Provided entries: Begin

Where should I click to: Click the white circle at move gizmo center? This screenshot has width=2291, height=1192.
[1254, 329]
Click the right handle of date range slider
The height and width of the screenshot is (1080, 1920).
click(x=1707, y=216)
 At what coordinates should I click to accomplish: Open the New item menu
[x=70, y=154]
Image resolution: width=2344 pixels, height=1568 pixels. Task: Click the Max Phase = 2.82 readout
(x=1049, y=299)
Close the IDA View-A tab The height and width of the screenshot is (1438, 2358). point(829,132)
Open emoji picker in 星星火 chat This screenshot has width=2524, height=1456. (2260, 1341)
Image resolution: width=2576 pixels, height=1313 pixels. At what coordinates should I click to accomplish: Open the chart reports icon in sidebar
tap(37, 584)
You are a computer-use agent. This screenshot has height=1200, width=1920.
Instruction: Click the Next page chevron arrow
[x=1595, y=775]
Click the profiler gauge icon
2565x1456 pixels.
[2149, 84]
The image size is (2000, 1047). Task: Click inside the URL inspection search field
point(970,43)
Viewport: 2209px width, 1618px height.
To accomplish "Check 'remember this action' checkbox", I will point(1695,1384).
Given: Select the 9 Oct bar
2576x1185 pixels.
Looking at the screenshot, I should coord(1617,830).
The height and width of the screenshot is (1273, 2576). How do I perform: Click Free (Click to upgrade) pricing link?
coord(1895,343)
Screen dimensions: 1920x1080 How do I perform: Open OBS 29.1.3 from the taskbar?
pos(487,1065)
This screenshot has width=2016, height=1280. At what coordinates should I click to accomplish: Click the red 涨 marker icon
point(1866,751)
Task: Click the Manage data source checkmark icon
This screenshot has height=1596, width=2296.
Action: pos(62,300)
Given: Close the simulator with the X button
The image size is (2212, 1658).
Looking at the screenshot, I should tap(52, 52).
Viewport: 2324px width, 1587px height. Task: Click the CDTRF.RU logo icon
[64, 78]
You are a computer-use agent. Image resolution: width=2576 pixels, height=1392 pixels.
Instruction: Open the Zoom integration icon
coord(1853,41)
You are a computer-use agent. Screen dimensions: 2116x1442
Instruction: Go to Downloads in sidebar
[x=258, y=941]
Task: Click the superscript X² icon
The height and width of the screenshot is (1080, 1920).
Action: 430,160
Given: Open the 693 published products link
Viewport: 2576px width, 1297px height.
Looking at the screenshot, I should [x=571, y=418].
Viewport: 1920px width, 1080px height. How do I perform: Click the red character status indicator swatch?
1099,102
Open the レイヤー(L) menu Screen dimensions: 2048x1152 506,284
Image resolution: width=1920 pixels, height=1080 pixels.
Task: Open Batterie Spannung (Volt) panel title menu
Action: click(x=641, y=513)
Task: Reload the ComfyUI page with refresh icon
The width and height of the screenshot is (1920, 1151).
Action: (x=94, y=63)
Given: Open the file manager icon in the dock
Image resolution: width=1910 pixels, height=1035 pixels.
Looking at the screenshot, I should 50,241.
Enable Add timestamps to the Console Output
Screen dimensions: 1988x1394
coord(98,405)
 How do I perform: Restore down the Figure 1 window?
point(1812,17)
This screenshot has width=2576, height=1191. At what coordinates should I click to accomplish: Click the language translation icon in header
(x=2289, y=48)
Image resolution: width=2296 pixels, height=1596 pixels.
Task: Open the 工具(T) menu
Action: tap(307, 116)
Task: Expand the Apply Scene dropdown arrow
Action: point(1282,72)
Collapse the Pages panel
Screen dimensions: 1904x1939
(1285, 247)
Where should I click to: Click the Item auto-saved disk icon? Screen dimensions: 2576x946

Provided entries: End

To do:
Output all records exactly, with nothing added or dropped.

Exercise output:
Where should I click to: Click the white circle at move gizmo center? This screenshot has width=2291, height=1192.
[1254, 329]
Click the right handle of date range slider
The height and width of the screenshot is (1080, 1920).
click(x=1707, y=216)
 At what coordinates should I click to accomplish: Open the New item menu
[x=70, y=154]
Image resolution: width=2344 pixels, height=1568 pixels. Task: Click the Max Phase = 2.82 readout
(x=1049, y=299)
Close the IDA View-A tab The height and width of the screenshot is (1438, 2358). point(829,132)
Open emoji picker in 星星火 chat This screenshot has width=2524, height=1456. (2260, 1341)
Image resolution: width=2576 pixels, height=1313 pixels. At what coordinates should I click to accomplish: Open the chart reports icon in sidebar
tap(37, 584)
You are a computer-use agent. This screenshot has height=1200, width=1920.
Instruction: Click the Next page chevron arrow
[x=1595, y=775]
Click the profiler gauge icon
2565x1456 pixels.
[2149, 84]
The image size is (2000, 1047). Task: Click inside the URL inspection search field
point(970,43)
Viewport: 2209px width, 1618px height.
To accomplish "Check 'remember this action' checkbox", I will point(1695,1384).
Given: Select the 9 Oct bar
2576x1185 pixels.
Looking at the screenshot, I should coord(1617,830).
The height and width of the screenshot is (1273, 2576). How do I perform: Click Free (Click to upgrade) pricing link?
coord(1895,343)
Screen dimensions: 1920x1080 How do I perform: Open OBS 29.1.3 from the taskbar?
pos(487,1065)
This screenshot has width=2016, height=1280. At what coordinates should I click to accomplish: Click the red 涨 marker icon
point(1866,751)
Task: Click the Manage data source checkmark icon
This screenshot has height=1596, width=2296.
Action: pos(62,300)
Given: Close the simulator with the X button
The image size is (2212, 1658).
Looking at the screenshot, I should tap(52, 52).
Viewport: 2324px width, 1587px height. Task: Click the CDTRF.RU logo icon
[64, 78]
You are a computer-use agent. Image resolution: width=2576 pixels, height=1392 pixels.
Instruction: Open the Zoom integration icon
coord(1853,41)
You are a computer-use agent. Screen dimensions: 2116x1442
Instruction: Go to Downloads in sidebar
[x=258, y=941]
Task: Click the superscript X² icon
The height and width of the screenshot is (1080, 1920).
Action: 430,160
Given: Open the 693 published products link
Viewport: 2576px width, 1297px height.
Looking at the screenshot, I should [x=571, y=418].
Viewport: 1920px width, 1080px height. How do I perform: Click the red character status indicator swatch?
1099,102
Open the レイヤー(L) menu Screen dimensions: 2048x1152 506,284
Image resolution: width=1920 pixels, height=1080 pixels.
Task: Open Batterie Spannung (Volt) panel title menu
Action: click(x=641, y=513)
Task: Reload the ComfyUI page with refresh icon
The width and height of the screenshot is (1920, 1151).
Action: (x=94, y=63)
Given: Open the file manager icon in the dock
Image resolution: width=1910 pixels, height=1035 pixels.
Looking at the screenshot, I should 50,241.
Enable Add timestamps to the Console Output
Screen dimensions: 1988x1394
coord(98,405)
 How do I perform: Restore down the Figure 1 window?
point(1812,17)
This screenshot has width=2576, height=1191. At what coordinates should I click to accomplish: Click the language translation icon in header
(x=2289, y=48)
Image resolution: width=2296 pixels, height=1596 pixels.
Task: Open the 工具(T) menu
Action: tap(307, 116)
Task: Expand the Apply Scene dropdown arrow
Action: point(1282,72)
Collapse the Pages panel
Screen dimensions: 1904x1939
(1285, 247)
Where should I click to: Click the Item auto-saved disk icon? Screen dimensions: 2576x946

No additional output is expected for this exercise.